Через несколько лет случилась история: маму разыскал её однокурсник по институту, живший в Америке. Немного за шестьдесят, ещё свежий парень, он схоронил жену и, в глубоких размышлениях о дальнейших перспективах, решил, что мама – наилучший вариант. Евреи знают толк в источниках энергии. Человек обстоятельный, он заявился в Петербург на солидный срок, чтобы не спеша уговорить маму переменить участь. Он давно знал, что брак её несчастлив. Он вообще всю жизненную дорогу, со времени их расставания, приглядывал за маминой судьбой краем глаза. Шансы у него были весомые: малых детей на руках нет, имущества с мужем делить мы не станем, а просто в один чудесный день сядем в самолёт с серебристым крылом. Что, взлетая, оставляет земле лишь тень.

Как ни прячь свои натруженные руки с напухшими жилками под спасительный занавес белоснежных скатертей дорогих ресторанов, придётся эти руки пускать в дело, брать бокал за тонкую ножку, выслушивая тост «За тебя, дорогая», клацать вилкой и ножичком, разрезая стейк прежде невиданной толщины… Мама делала вид, что она думает, решает, колеблется, хотя всё решено было мгновенно. И тут же придавлено могильной плитой по имени Игорь Валентинович. Она только заикнулась о том, что Юра приехал, и знаешь, у него жена умерла, и он… как Игорь Валентинович хладнокровно ответил: «Уйдёшь – я повешусь».

Рассказывая об этом, мама слезоточила, а я, которая могла – могла бы раньше! – рявкнуть «Уезжай немедленно! Пусть вешается!», молчала, признавая роковую власть слабых над сильными. Я была виновата безнадёжно и неисправимо. Я обманула смерть, пусть с верховного попущения, но обманула, я вмешалась в судьбу – как теперь выяснилось, нескольких людей. Умер бы Игорь Валентинович, как ему было положено, несколько лет назад – и мама сегодня выходит за однокурсника и уезжает с ним жить-доживать, а уж где лучше доживать, мы сейчас спорить не будем. Мелькнула картинка несбывшегося – как мы с мамой гуляем по Нью-Йорку, мама такая весёлая, такая элегантная… Но я молчала. Опровергнуть лично мной вымоленное чудо? Признать, что было оно никому не нужно? Что я совершила оплошность и продлила бессмысленное существование индивида, уже ни в каких планах мироздания не означенного?
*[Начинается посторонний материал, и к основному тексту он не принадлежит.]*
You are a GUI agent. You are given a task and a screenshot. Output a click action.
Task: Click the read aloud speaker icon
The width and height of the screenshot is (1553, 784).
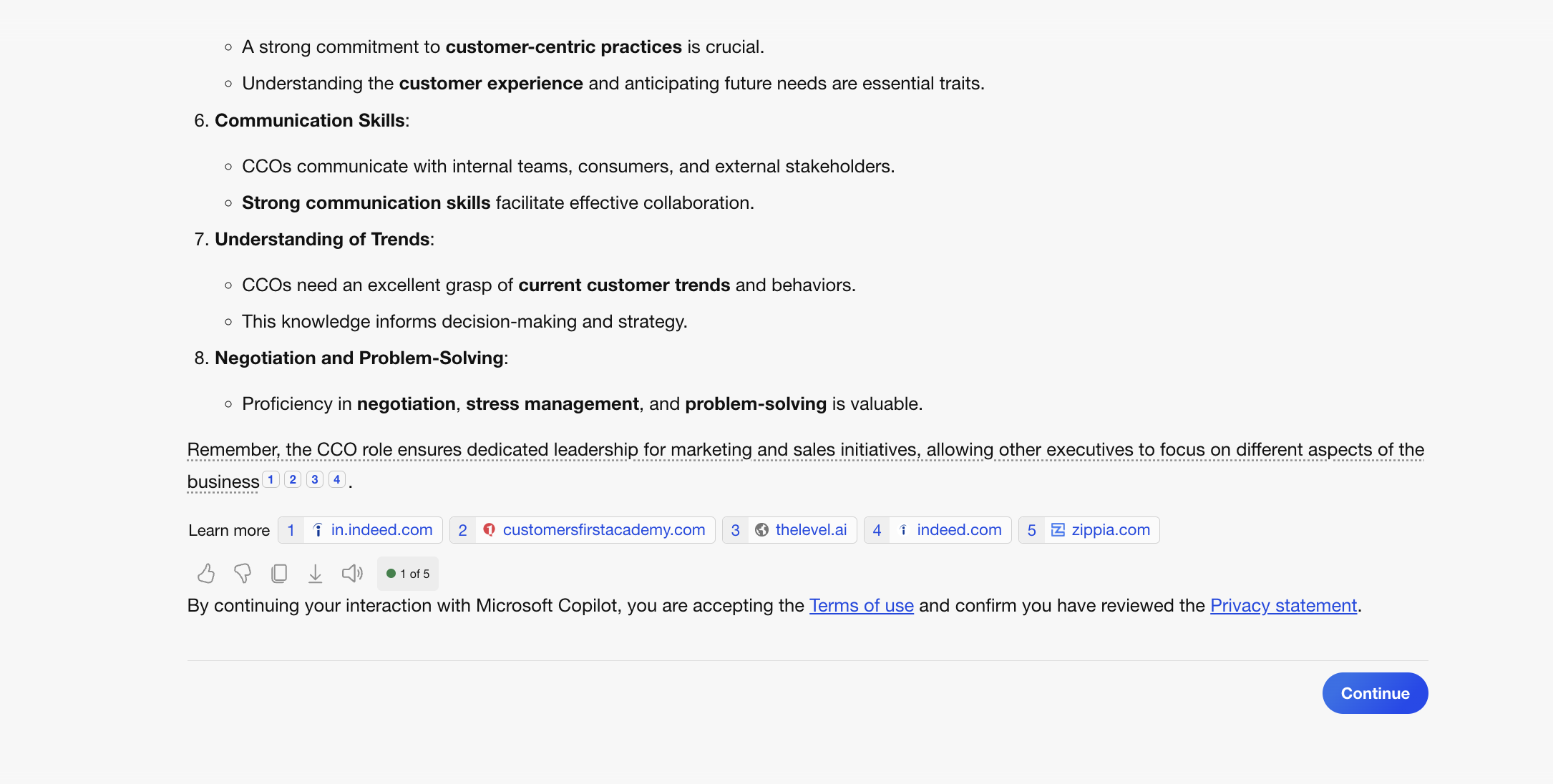point(352,573)
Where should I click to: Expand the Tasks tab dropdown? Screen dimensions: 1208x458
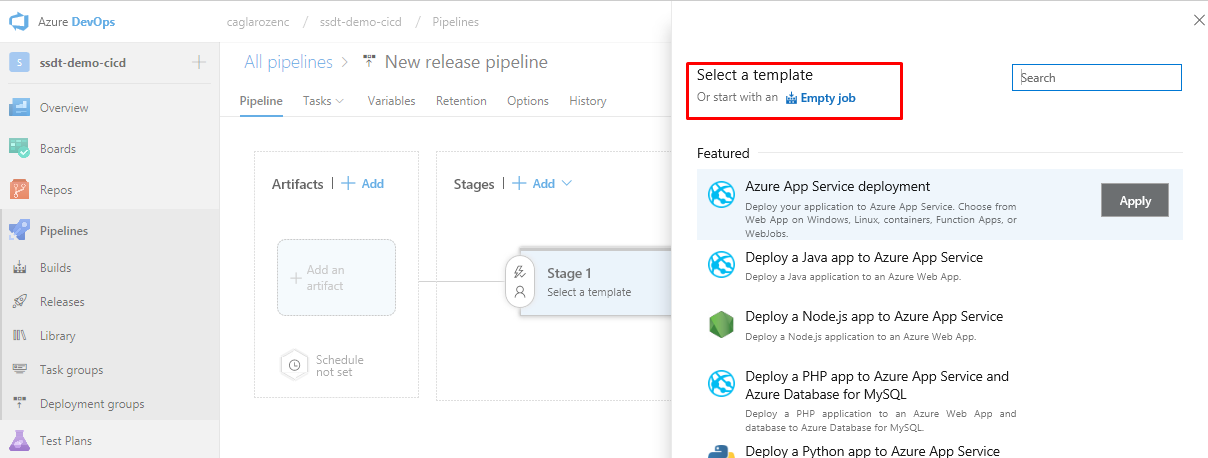tap(339, 101)
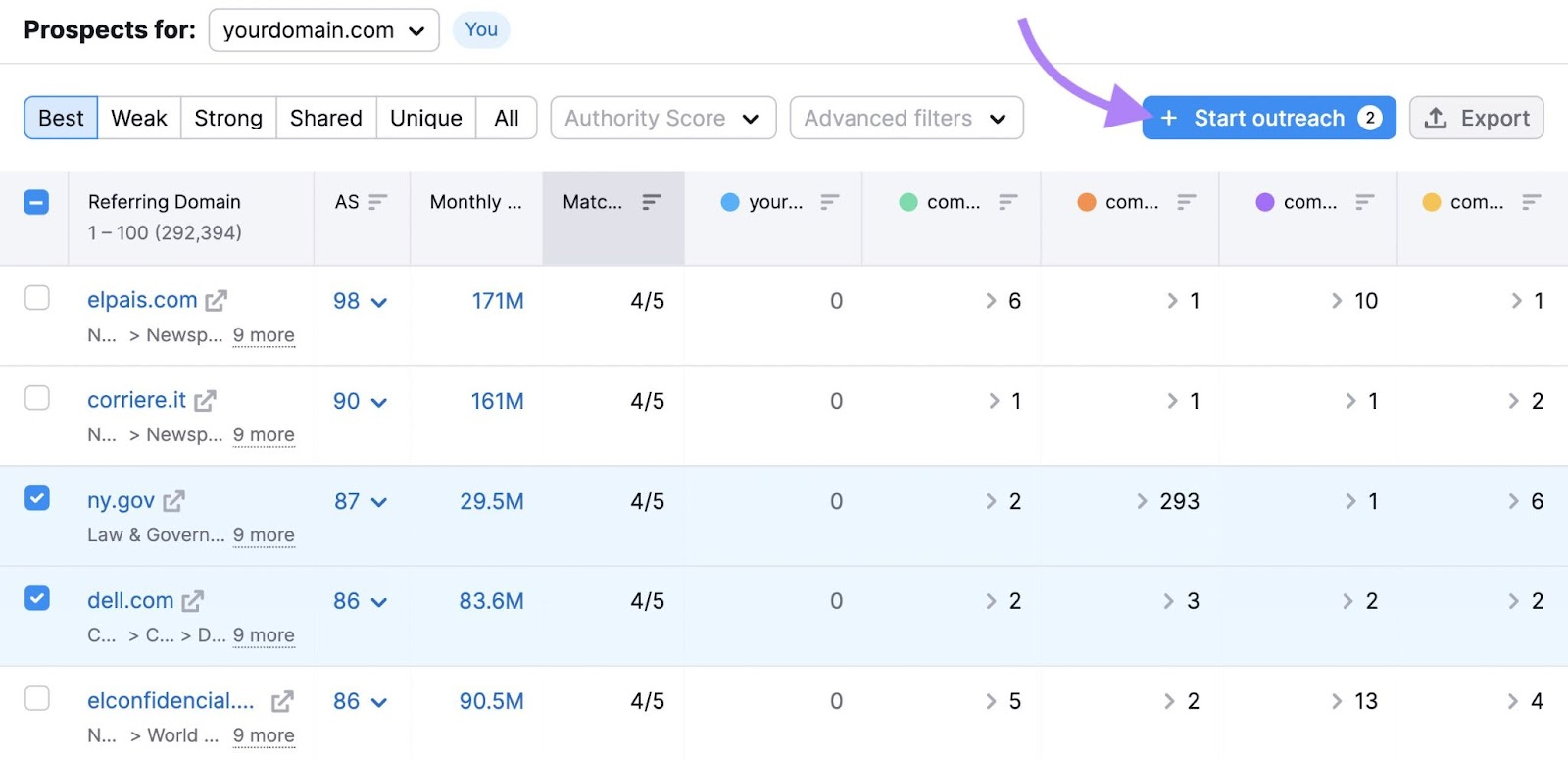Check the elpais.com row checkbox
This screenshot has height=759, width=1568.
click(x=37, y=298)
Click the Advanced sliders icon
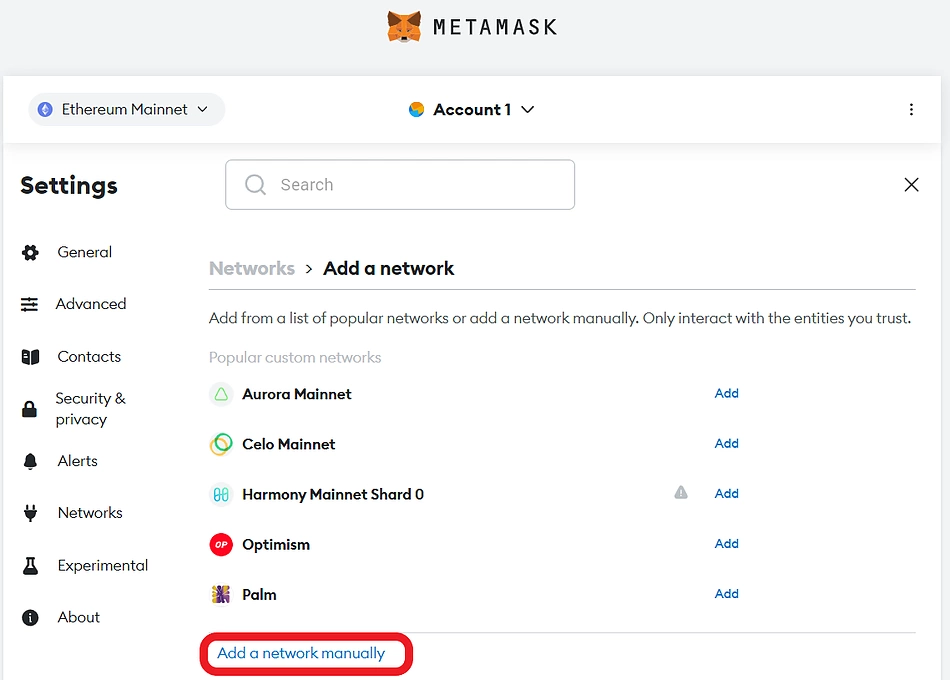The width and height of the screenshot is (950, 680). (x=30, y=305)
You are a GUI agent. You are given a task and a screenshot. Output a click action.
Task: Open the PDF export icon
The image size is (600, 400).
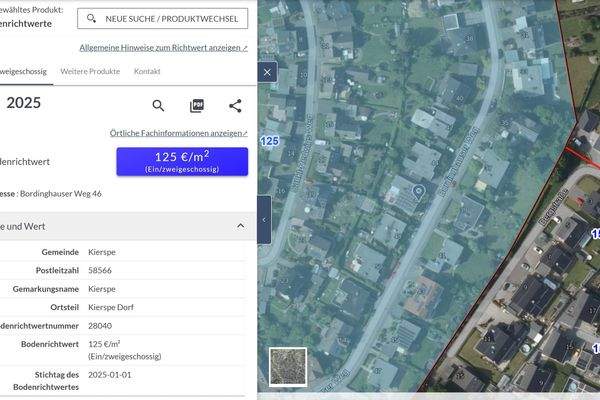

Я ведь даже не могла объяснить маме своё молчание – а она рассчитывала на поддержку, зная мою нелюбовь к Игорю Валентиновичу. Надеялась, что я выстрою нужный порядок слов. Докажу, что бросить старого нелюбимого мужа и начать новую радостную жизнь в другой стране – абсолютно правильно и необходимо.

Но я посмотрела маме в глаза и сказала: «А если ты уедешь и он повесится?»

Этот вопрос, который мама задавала сам себе тысячи раз, озвученный мной, – уничтожил развилку судьбы. Более никаких дорог и развилок в жизни мамы не стало. Одна колея.

6

Они понемножку опускались. По мере угасания сил мама прибиралась всё реже и невнимательней. Она более не держала в уме стратегии уборки квартиры и расчищала отдельные уголки. Гостей не принимали и сами никуда не ходили. Игорь Валентинович перестал мыться, бриться и стричься, отчего в его облике произошли сказочные изменения. Главная причина облысения современности – это моющие средства; отринув их в принципе, Игорь Валентинович оброс густейшей шевелюрой и мощной бородой допетровского боярина. Вы представили себе седовласого старца? Вот уж нет! Игорь Валентинович сидел в кресле у телевизора чёрным вороном с лёгкой проседью и по-прежнему ненавидел правительство. Главным делом жизни мамы на ту пору было заставить его что-то съесть. Танцующей соблазнительной походкой примадонны музыкальной комедии три раза в день она подходила к его трону с тарелкой в руках и зазывным голосом объявляла состав и способ приготовления поданного блюда. Но он ел лишь один раз, вечером, перед тем как неспешно накушаться водочки. В пьяной своей ипостаси он что-то тихо шептал, а иногда тоненьким голосом пел лирические песни советских композиторов или Окуджаву. Неистов и упрям, гори, огонь, гори, на смену декабрям приходят январи. Не скандалил. Бывало, что плакал.

Нет, он никуда не ходил, он спускался вниз по лестнице, поскольку магазин располагался в цокольном этаже дома. Там приобретал сразу несколько бутылок, на всю неделю, обычно четыре или пять, поскольку не выпивал всю бутылку за вечер, иссохшее тельце столько не принимало. Его живописный облик приводил в восхищение хозяина магазинчика, и тот неизменно выходил из своих недр и затевал с Игорем Валентиновичем беседу. Хозяин считал его умнейшим и образованнейшим человеком и специально распорядился, чтобы этому господину продавали самую лучшую отраву из возможных.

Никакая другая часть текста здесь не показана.